Evaluating RAG with Rerankers: Best Practices and Examples

Teodor C. · 2024-02-05T11:13:40.601Z

hello! I have a question regarding RAG evaluation! I've followed the steps presented in the RAG Evaluation webinar on Jan 31st (btw, great webinar @Amber R. and @Mikyo 🙂 ). The content focuses on evaluating the retrieved nodes, however in my scenario I have the top k = 20 with hybrid search retrieval and a reranker that outputs the top n = 5. I was wondering if you have any examples around how you're evaluating the RAG when a reranker is involved? Thank you!

9 comments

· Sorted by Oldest

Jason
·
Teodor C. We did test a re-ranker as part of the benchmarking scripts we built out: https://docs.arize.com/phoenix/llm-evals/benchmarking-retrieval-rag Interestingly it did improve NDCG/MRR metrics (re-ranking was working) BUT it did not improve actual Q&A results. It could be related to the following (note GPT-4 is rock solid in retrieval independent of placement in context) https://twitter.com/aparnadhinak/status/1735678863814938695 We are working on some research to be released at the end of the month that will give us better answers on to rank or not to re-rank.
Jason
·
There is probably a case to re-rank a large set of documents, and window that re-ranked list down before putting in the context window. We just tested re-ranking the context window (15 chunks in window, re-rank is same 15 chnks).
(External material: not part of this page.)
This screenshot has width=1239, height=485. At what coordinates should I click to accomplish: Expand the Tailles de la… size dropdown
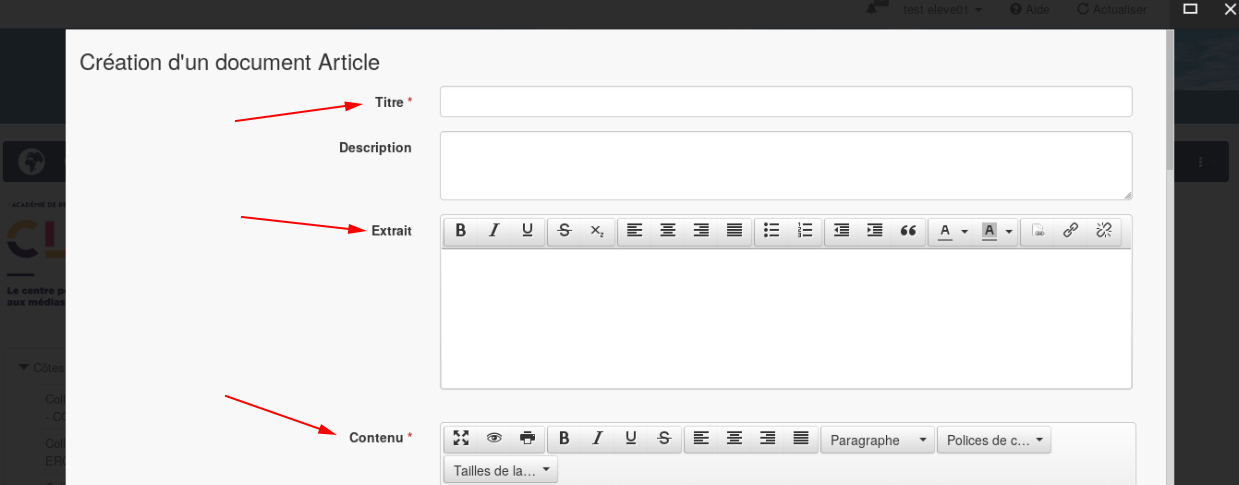tap(501, 470)
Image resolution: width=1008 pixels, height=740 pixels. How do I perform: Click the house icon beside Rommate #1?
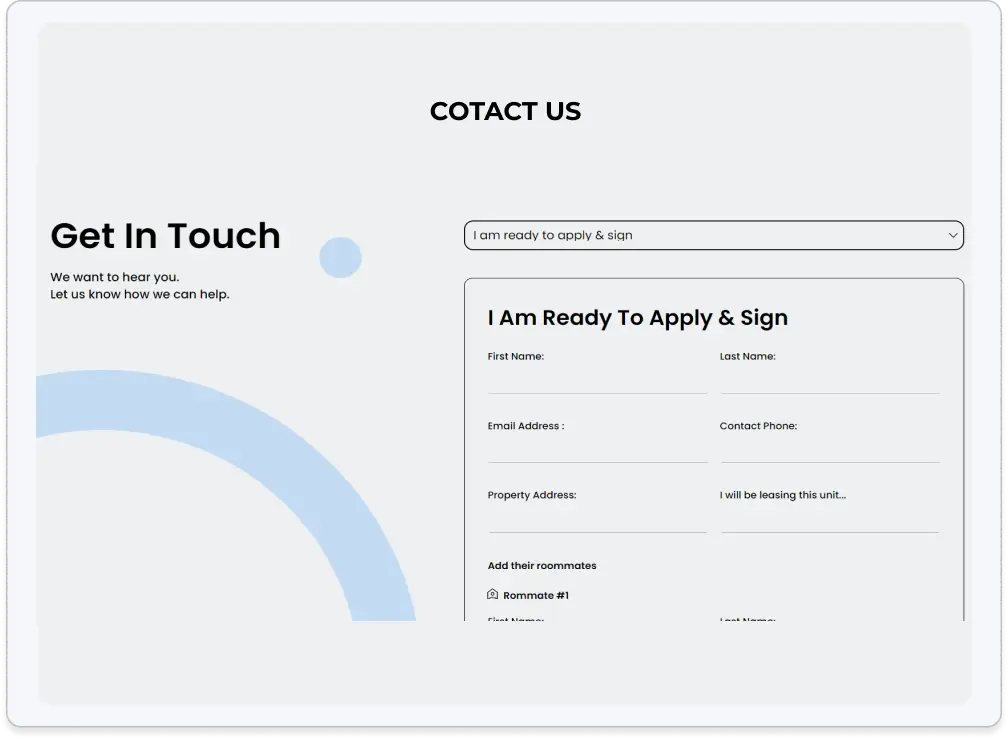[492, 594]
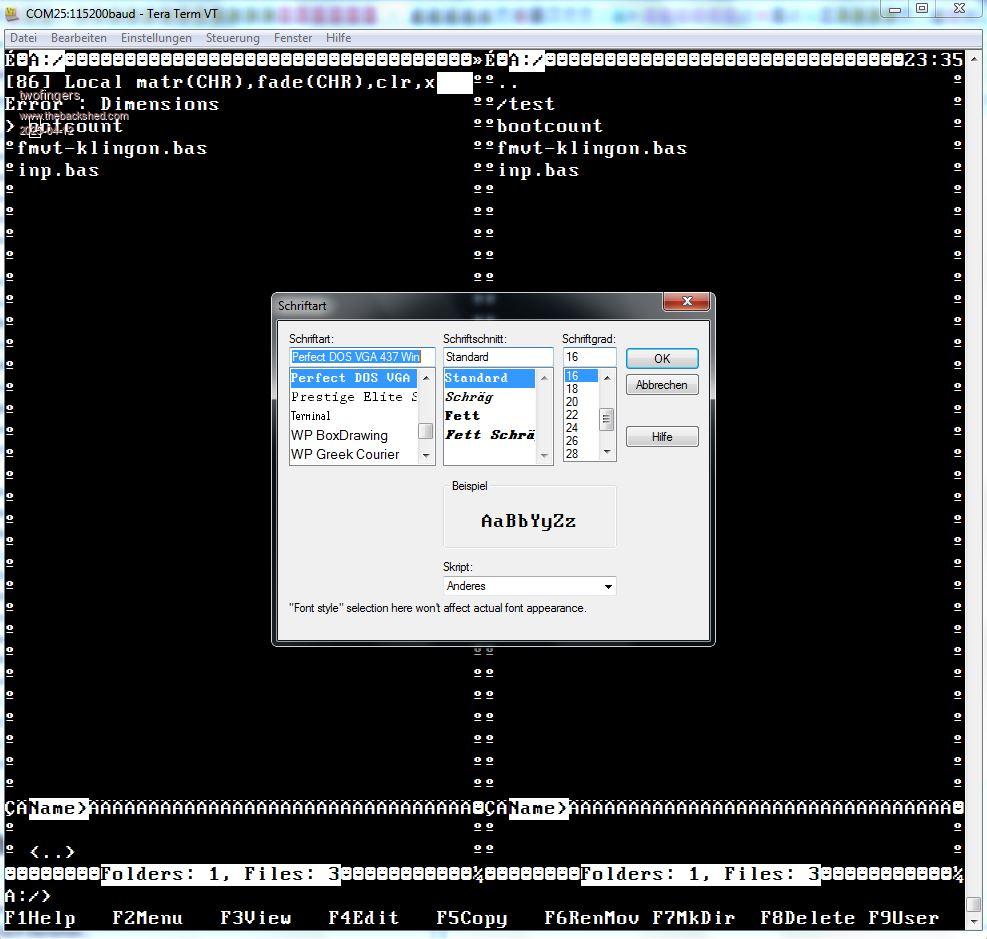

I know there are options that re-rank then window down (100 chunks re-rank, only put top 10 in window) - which probably would have a large effect on end results.
Jason
·
Example of setting up some of these metrics: https://docs.arize.com/phoenix/llm-evals/quickstart-retrieval-evals

Teodor C.

Mikyo Jason - thank you for the quick answers and providing the reference documentation. I've tried to make the same relevancy evaluation for the reranked documents and try to obtain the hallucinations / QA correctness assessments as well. I'll try to explain what i've done (sorry in advance for the long message) and also highlight some of the challenges that I ran into. So I'll start from the beginning, I'm using llamaindex sentence window metadata replacement mode with hybrid search and a finetuned embedding model:

query_engine = index.as_query_engine(
                        similarity_top_k=20,
                        node_postprocessors=[
                            MetadataReplacementPostProcessor(target_metadata_key="window"),
                            reranker
                        ],
                        text_qa_template=qa_template,
                        vector_store_query_mode="hybrid",
                        alpha=0.5
                )

The way I see it, while I do care about the top 20 retrieved nodes, what matters the most is what the reranker outputs, the top 8 nodes that will be used by the LLM to create the answer so my main focus (at the moment at least) is to make sure that what gets to the LLM is relevant. Here is what I've done to extract the relevancy from the reranked nodes (let me know if i took a wrong approach or if there is an easier one):

from phoenix.trace.dsl import SpanQuery

query = SpanQuery().where(
    "span_kind" == "RERANKER",
).select(
    input="reranker.query",
).explode(
    "reranker.output_documents",
    reference = "document.content",
    document_score = "document.score"
)

reranked_docs_df = px.active_session().query_spans(query)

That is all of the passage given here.